The 1860 census indicates a population of 520 people in the town. 40% of the 113 families were of German descent; however, Preble also had immigrant Irish, Canadians, Hollanders, and Belgians.

The first town elections occurred in 1859 at the house of Ed Rothe. Chauncey N. Aldrich was elected town chairman, a position he held for 26 years. On November 21, 1861, a post office was established, with Ed Rothe appointed postmaster. Because of the costs of the Civil War, the post office discontinued operations on August 1, 1864. The Preble School District was organized in 1866 with the building of Finger School. Town meetings were held in various homes until a town hall was built in 1895.

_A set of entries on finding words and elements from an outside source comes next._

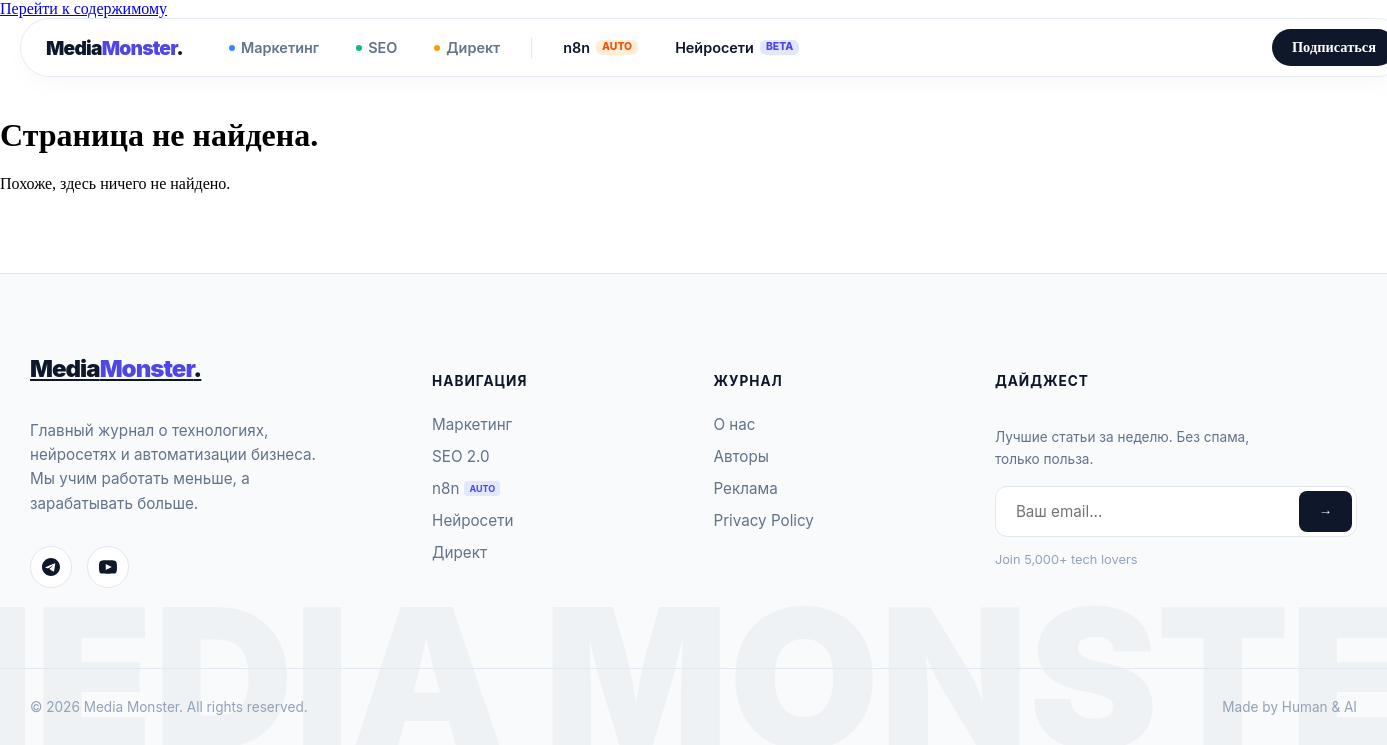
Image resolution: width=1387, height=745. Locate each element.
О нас (734, 424)
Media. (114, 48)
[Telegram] (51, 567)
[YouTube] (108, 567)
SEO (376, 47)
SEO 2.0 (461, 456)
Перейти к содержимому (83, 8)
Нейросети (737, 47)
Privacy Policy (763, 520)
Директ (467, 47)
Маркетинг (274, 47)
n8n (600, 47)
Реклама (745, 488)
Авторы (740, 456)
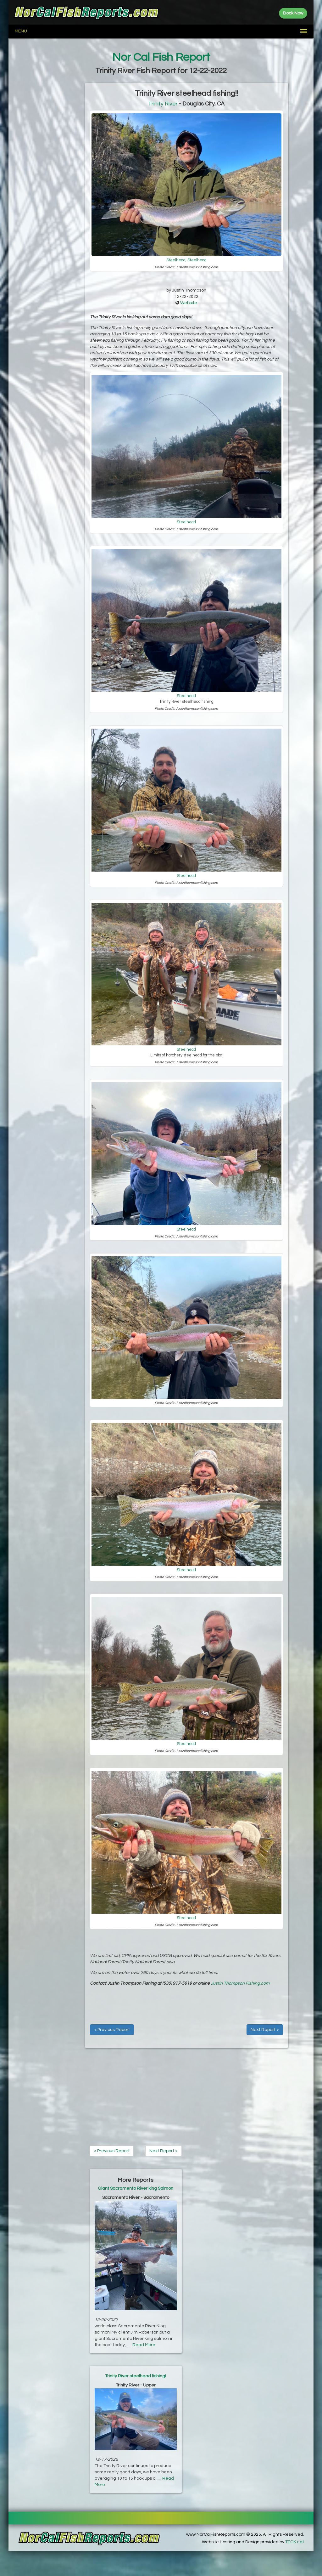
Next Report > (265, 2029)
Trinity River (163, 104)
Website (188, 303)
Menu (21, 31)
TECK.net (294, 2542)
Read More (143, 2345)
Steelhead (176, 260)
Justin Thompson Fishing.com (240, 1983)
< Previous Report (112, 2029)
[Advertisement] (46, 177)
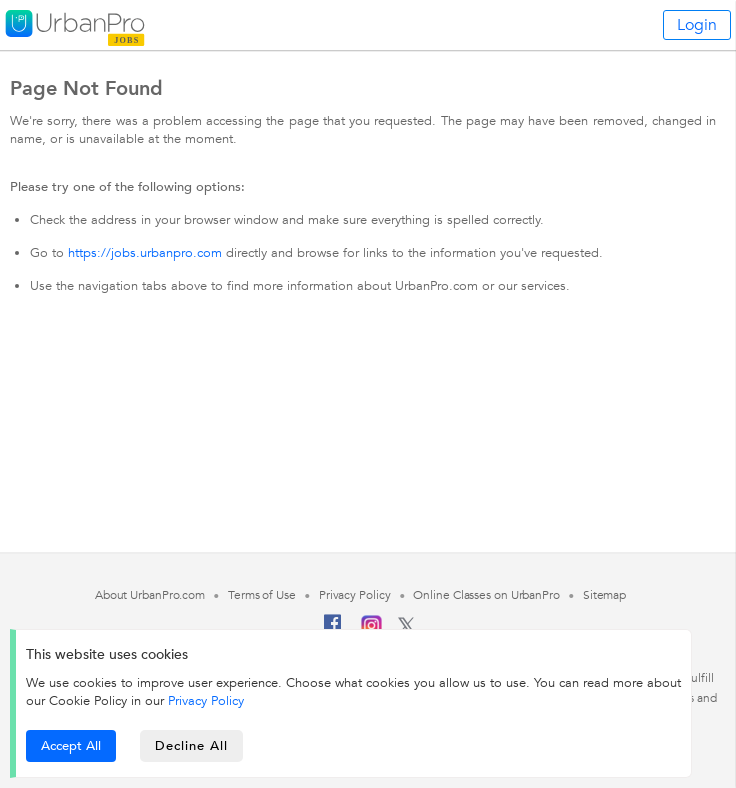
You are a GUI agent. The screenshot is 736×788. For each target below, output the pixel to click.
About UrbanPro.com (150, 595)
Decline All (191, 746)
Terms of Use (262, 595)
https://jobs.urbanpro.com (145, 253)
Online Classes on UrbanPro (486, 595)
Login (697, 25)
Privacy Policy (206, 701)
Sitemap (604, 595)
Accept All (71, 746)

Farming and dairy were the first occupations of the town, with industry coming later.

===Consolidation with Green Bay===
In the 1920s, the town began to experience problems resulting from increasing urbanization. It had to deal with sewage disposal, water quality, and schools for the growing number of children in the area. There was also friction with the neighboring City of Green Bay. Although many citizens felt a change in government was necessary, heated debate arose about what steps to take. The town had three possibilities: remain as a town and be annexed piece-by-piece by the City of Green Bay, incorporate as a village or city that would give Preble definite boundaries, or consolidate with the city. While few supported remaining as a town, two large groups formed in support of the other two options. One group argued that Preble was a logical part of the city and could benefit overall by consolidating with Green Bay, while the other group saw Preble as a self-sufficient community that could thrive on its own. Preble tried to incorporate as a city in the 1950s, but the Wisconsin Circuit Court and the State Planning Commission barred the town from doing so. Ultimately, on November 3, 1964, the consolidation with Green Bay was approved by referendum.

At the time of consolidation, Preble's boundaries extended east of the East River, west of the towns of Humboldt and Eaton, north of Bellevue, and south of the town of Scott. Its population was 12,000, making it one of the largest towns in Wisconsin. The consolidation of 12576 acre nearly doubled the City of Green Bay, allowing for the easterly development of the city.

===Centennial celebration===
The Town of Preble held its centennial celebration at Preble Park in September 1959. The two-day event included a community picnic, dance contests, and a parade that started at Danz School and ended at Preble Park. A large granite monument was erected to celebrate 100 years of growth.

==Education==

Green Bay Preble High School is a legacy of the former town.